Journalist Steven Brill has written a new book about our dysfunctional system of health care and it’s getting a lot of attention. In “America’s Bitter Pill: Money, Politics, Backroom Deals, and the Fight to Fix Our Broken Healthcare System,” he describes the various struggles to implement the Affordable Care Act and dissects the ongoing opposition to the bill.
As a nurse, I’ve always supported the ACA as a way for more Americans to get needed health care. But many people, including many nurses, view Obamacare as a government intrusion into individual lives. I can see their point of view, but I believe it’s mistaken. The ACA does not allow government to interfere in our lives; it compels government to keep us as safe and healthy as possible.
For the record, the Affordable Care Act was based on “Romneycare,” the market-based health insurance reform that Republican Mitt Romney put in place when he was governor of Massachusetts. The ACA, like Romneycare, prohibits insurance companies from excluding patients due to preexisting conditions, requires all individuals to buy insurance (since otherwise only the sick would sign up for coverage and the system would quickly become insolvent) and offers subsidies to middle-class and low-income families to make higher-quality coverage affordable.
Despite its Republican provenance and utilization of private insurance companies, though, the “government takeover” label stuck to the ACA. And that was intentional. In his book, Brill explains that the phrase “government takeover of health care” came from conservative pollster Frank Luntz and became a rallying cry for the enemies of the Affordable Care Act who said Obamacare would deny Americans free choice over health insurance.
“Free choice” is a tricky phrase here, because the ACA does curtail insurance choices, in that it disallows low-cost policies that don’t provide anything close to real coverage of health care costs. But the only Americans who really had free choice over their health care prior to the implementation of Obamacare were those with excellent insurance or unlimited funds of their own.
Consider Brill’s story of his own aortic aneurysm and how glad he was to end up at New York-Presbyterian, one of New York’s flagship hospital systems. There, he was operated on by an MD with an impeccable record in the exact surgical repair Brill needed. His hospital stay offered “Mother Teresa care,” and though his total bill came to $190,000, his insurance paid for the bulk of it.
Now consider Sean Recchi, who’s profiled in Brill’s book: A 42-year-old, non-Hodgkin lymphoma patient from Lancaster, Ohio, with health insurance that, Brill specifies, provided minimal reimbursement for health care costs.
Recchi had to pay M.D. Anderson Cancer Center in Houston $83,900 in advance in order to begin treatment there.

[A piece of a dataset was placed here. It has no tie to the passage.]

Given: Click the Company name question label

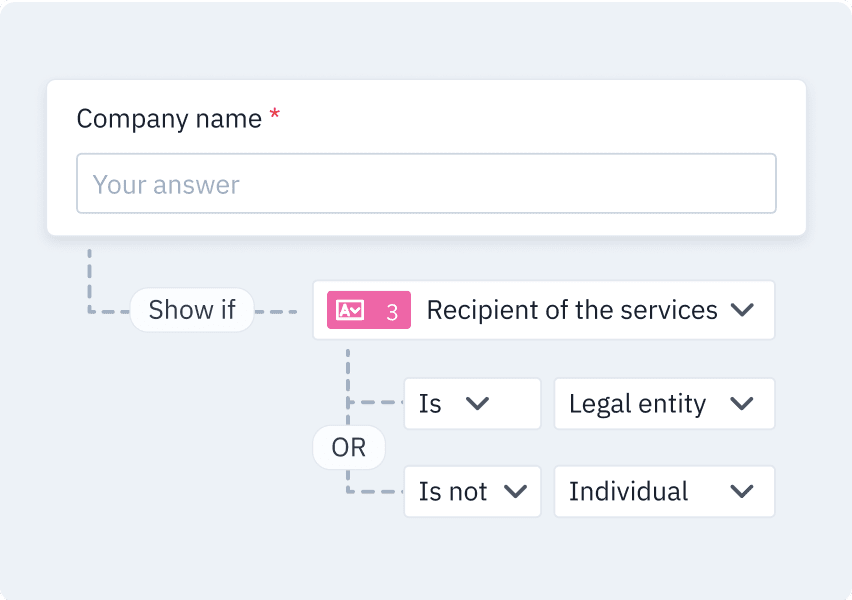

M.D. Anderson is a great hospital and I’m sure Recchi also received Mother Teresa care, but the upfront cost was enormous and the Recchis are not rich. The treatment he received did save his life, but it was obviously not free or freely chosen; his life was at stake and he believed M.D. Anderson would save him.
Contrasting these anecdotes gets to the nub of the problem with health care: when people’s lives are at stake — as Brill’s and Recchi’s both were — survival becomes much more important than cost. But cost of care can vary dramatically depending largely on whether someone has insurance and what the quality of that insurance is.

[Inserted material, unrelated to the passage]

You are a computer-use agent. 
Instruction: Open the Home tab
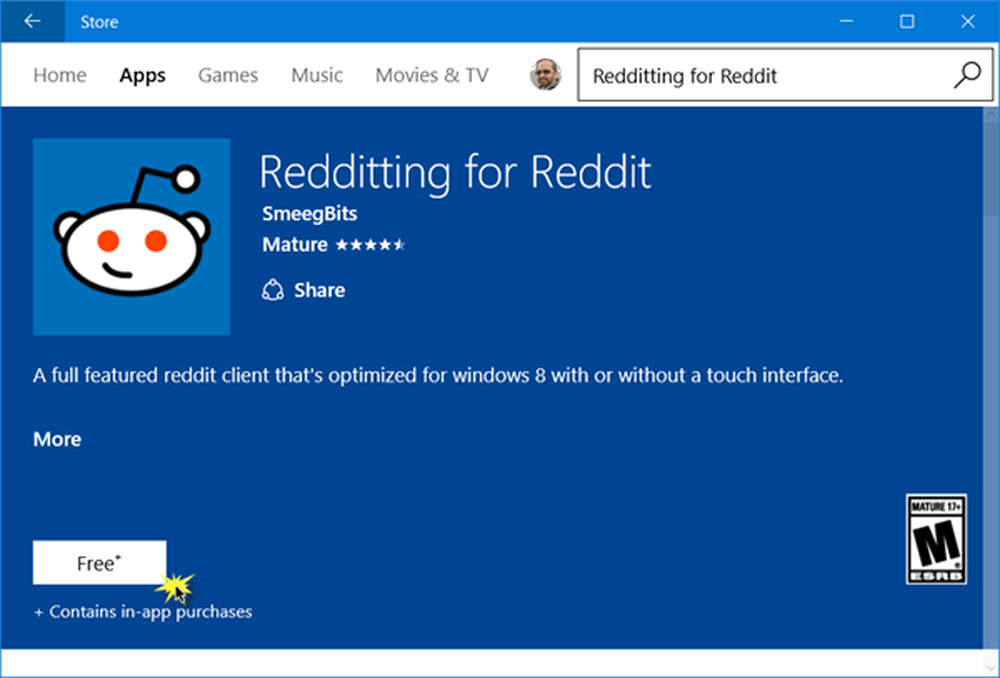[60, 75]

The Affordable Care Act was intended to reduce those price disparities by better standardizing what insurance covers and what it costs, making it possible for more Americans to get the health care they need. The bill is complicated and imperfect, but it has created a much fairer system of health insurance than we had before.
Brill, however, says the ACA does not go far enough in terms of controlling overall costs and improving quality. Right now, the United States pays much more for health care than any other developed country and we have worse health outcomes overall.

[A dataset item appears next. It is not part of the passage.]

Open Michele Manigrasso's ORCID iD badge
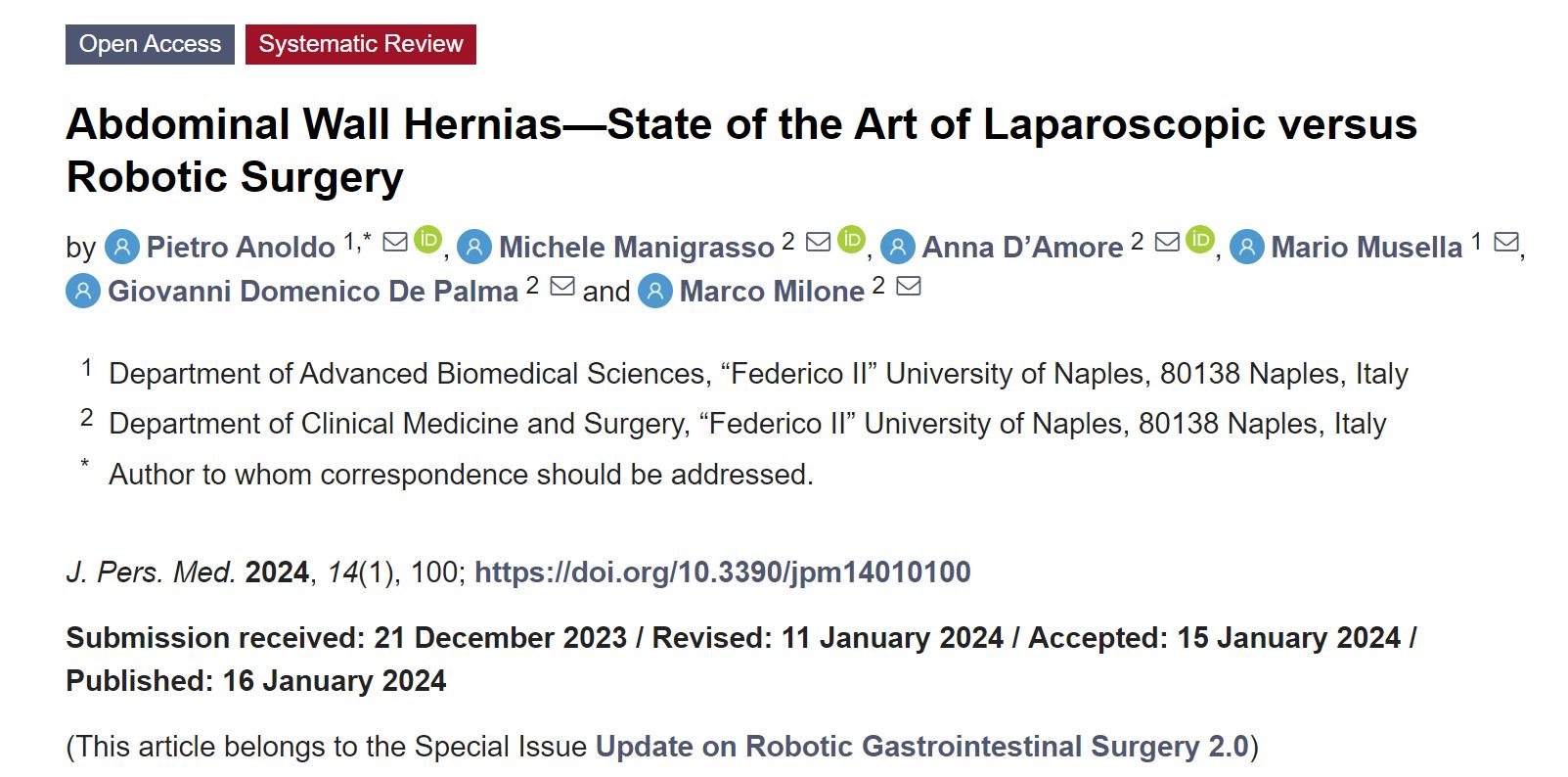This screenshot has height=777, width=1568. [x=852, y=240]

The Affordable Care Act regulates insurance companies, but does not limit the huge profits made by pharmaceutical companies, device manufacturers or hospital administrators. That’s because the ACA would not have passed without the support of those three groups.
To corral those industries and really make American health care better, cheaper and fairer will probably require government intervention. I say that because every developed country that has some version of national health care uses government regulation to control access and set prices. Any move in that direction in the U.S., though, would bring further accusations of “socialized medicine” and stoke the “government takeover” fire.
This is why I say we’re focusing on the wrong thing — on principles instead of lives. And I came to that conclusion by thinking back to my own father. A country boy from Osceola, Missouri, with the gumption to become a philosophy professor, my dad deeply resents “Fasten Seat Belt” lights in cars. “It’s the government telling me how to drive!” was his common complaint.
And he’s right. But it’s also true that seat belts save lives when automobiles crash, and Americans have acclimated ourselves to wearing seat belts and acknowledging their value.
Obamacare then, may not effectively control health care costs in the long term, but the part of it that has made insurance newly affordable for millions of Americans is not an attempt to control people’s lives, but to save them: a seat belt for travelers on our unbelievably expensive, miracle-delivering, health care highway.
But don’t take my word for it.
Rely instead on Steve Beshear, governor of Kentucky, quoted in Bitter Pill describing his state’s Obamacare exchange, called Kynect: “Just have a look . . . You’ll like it. It’s not about me or President Obama. It’s about you.”